A rather peculiar aspect of Hong Kong Real Estate Development is this: the government told you how much you could build at most, but developers always find ways to build more than told, such that the actual Sellable or Marketable Floor Area can be much more than the “Statutory” Gross Floor Area (GFA).
For example, a building site of the land surface area of 10,000 sq ft and a plot ratio of 5x would allow developer to build 50,000 (i.e. 10,000 x 5) sq ft of floor area. However, developers can, in reality, build more than the stated GFA. One classic example, according to this blog by Arch-Traveller, a local Hong Kong architect, is the Pacific Place by Swire Pacific (19.HK). The site for the whole commercial complex is located at a hill-side, including offices, hotel, serviced apartments and shopping mall. According to Arch-Traveller, the building regulation at the time stated that basement of hotel would not be counted towards the total GFA. That means as long as you could call something a “basement”, you could build as much“basement” as you wish. Because it did not count towards the final GFA, developers would not have paid the land premium for those area, but those area was still marketable. What the architect ingeniously did was that they designated the “Ground Floor” to be somewhere at the hill-side, few levels elevated from the true ground level, and everything below was “basement”. As a result, the almost the whole of Shopping Mall was built with zero land premium. Strange as it might seem, it was absolutely legal at that time. Of course, after this incident, the regulations changed to include basement as well.
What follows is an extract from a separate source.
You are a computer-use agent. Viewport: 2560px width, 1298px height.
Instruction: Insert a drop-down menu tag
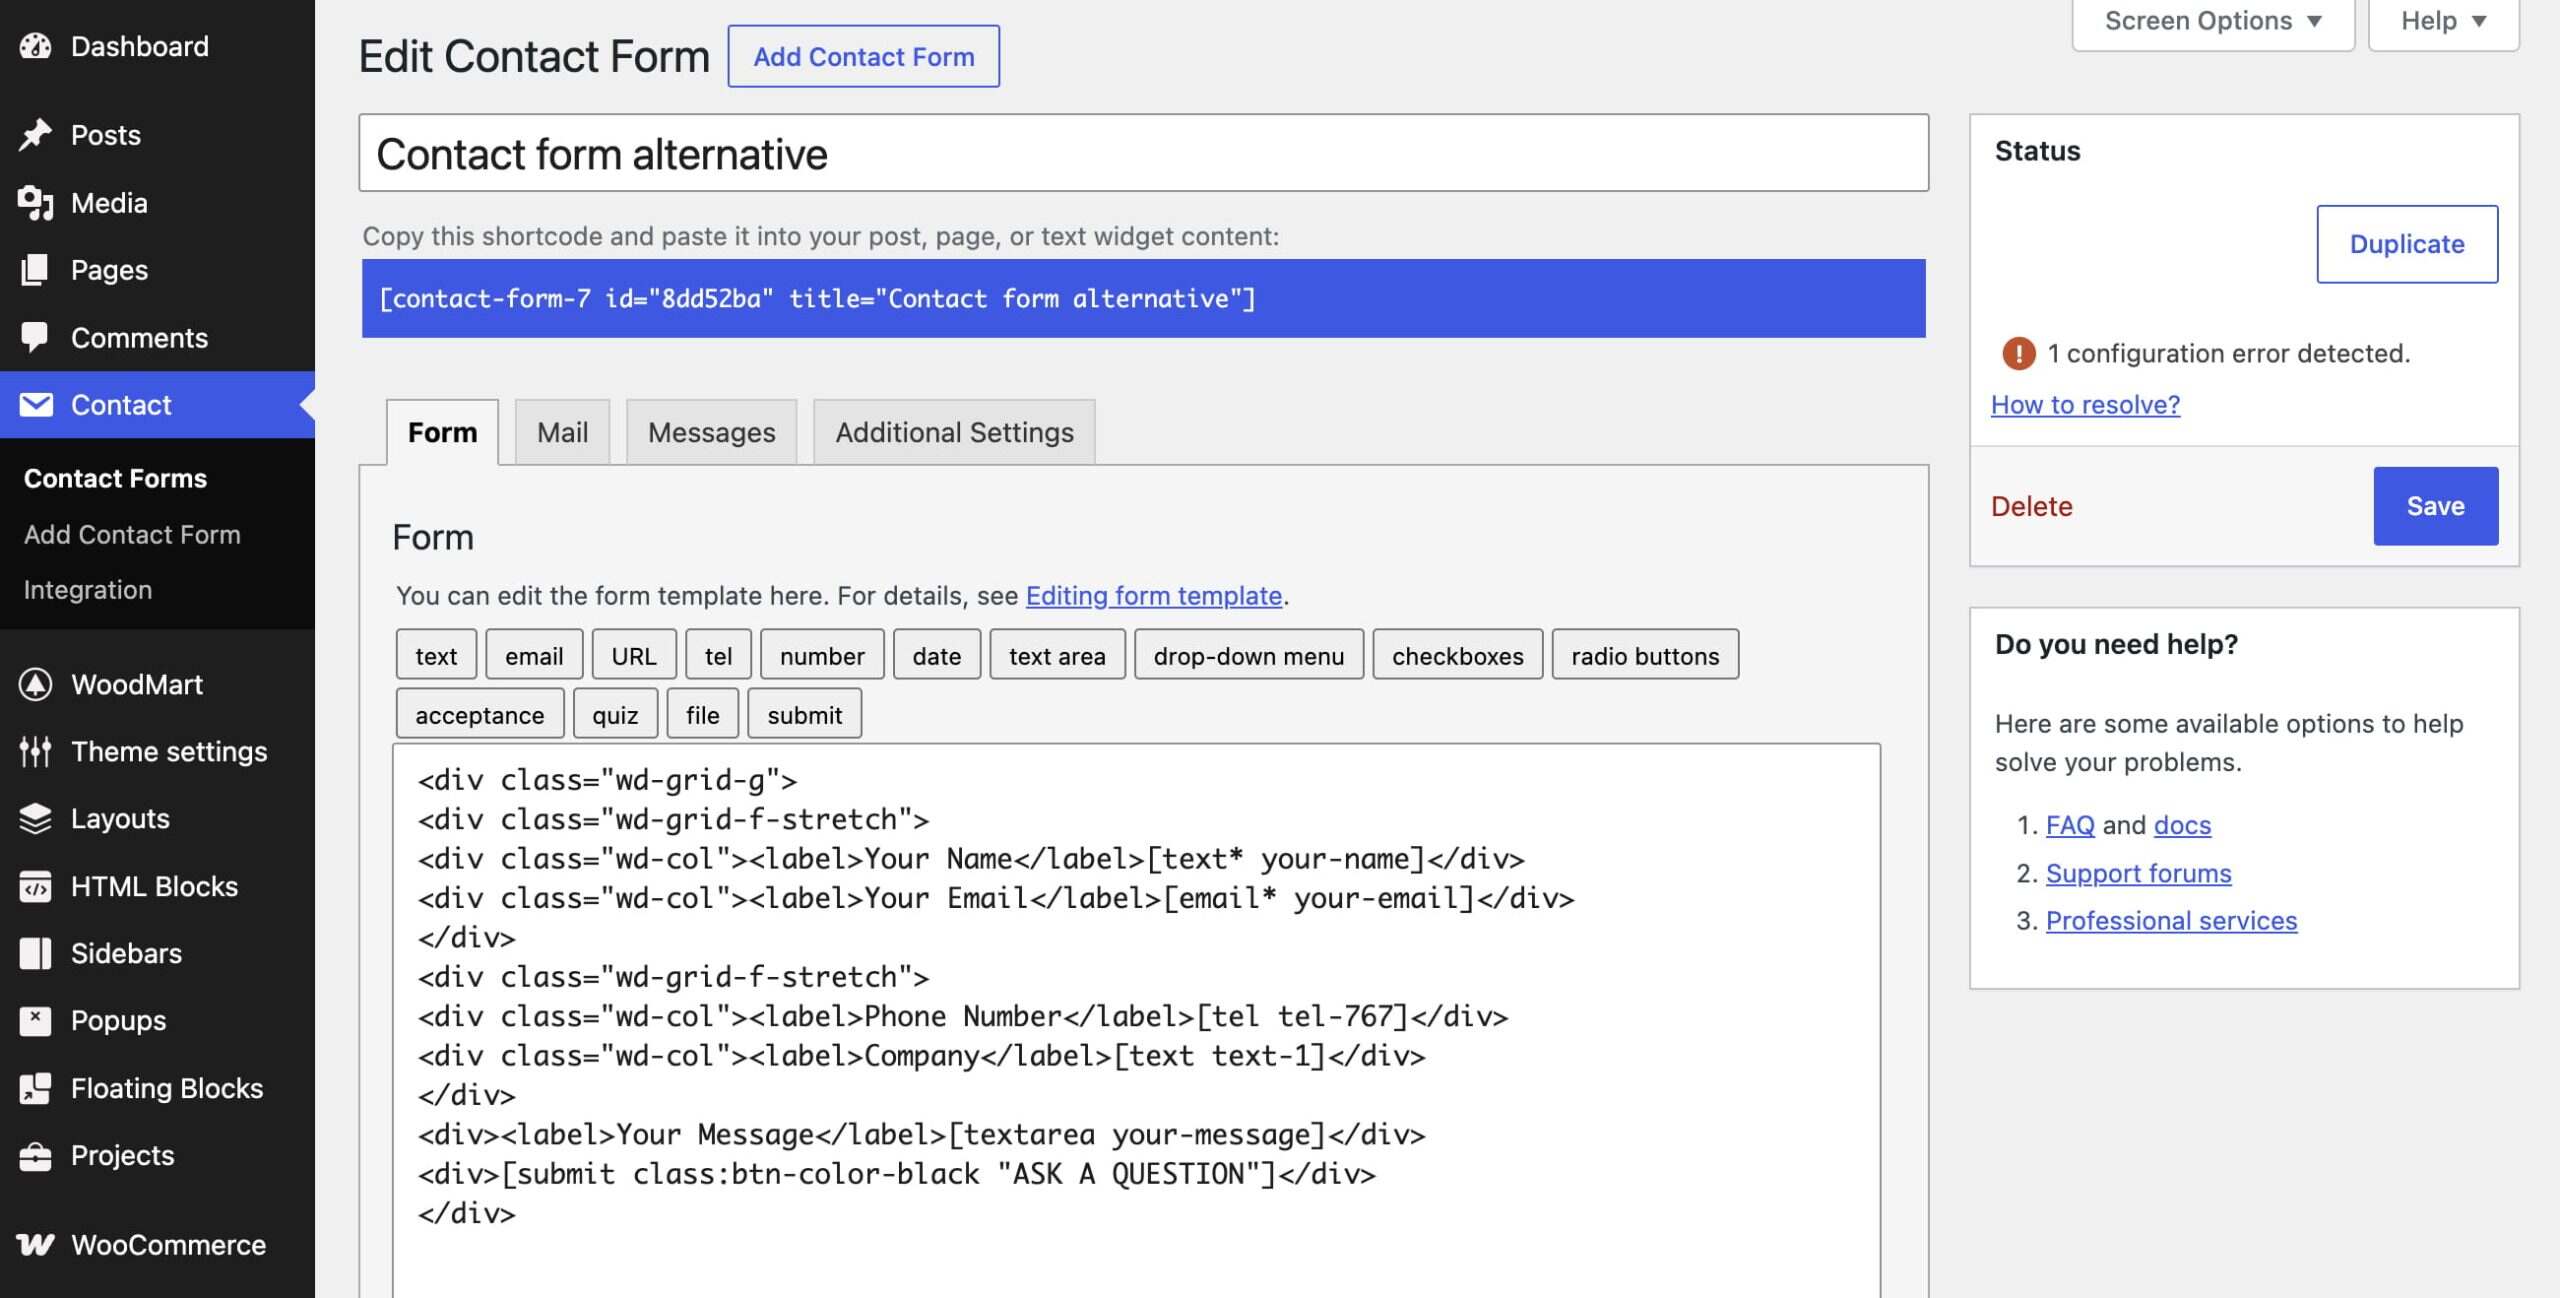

Over the past decades, the government would make various exemption to encourage property developers to build certain features in their development. For example, balconies, club houses, car parks, etc. The interesting thing here is that, the statutory GFA might be 50,000 sq ft, but because of all these exemptions, property developer might end up building 60,000 sq ft (or more, depending on the skills of the architect in finding loopholes), and sell 60,000 sq ft to you and me.
The recent rise in property prices in Hong Kong triggered the public concern on this issue, but there are some common misunderstandings in it.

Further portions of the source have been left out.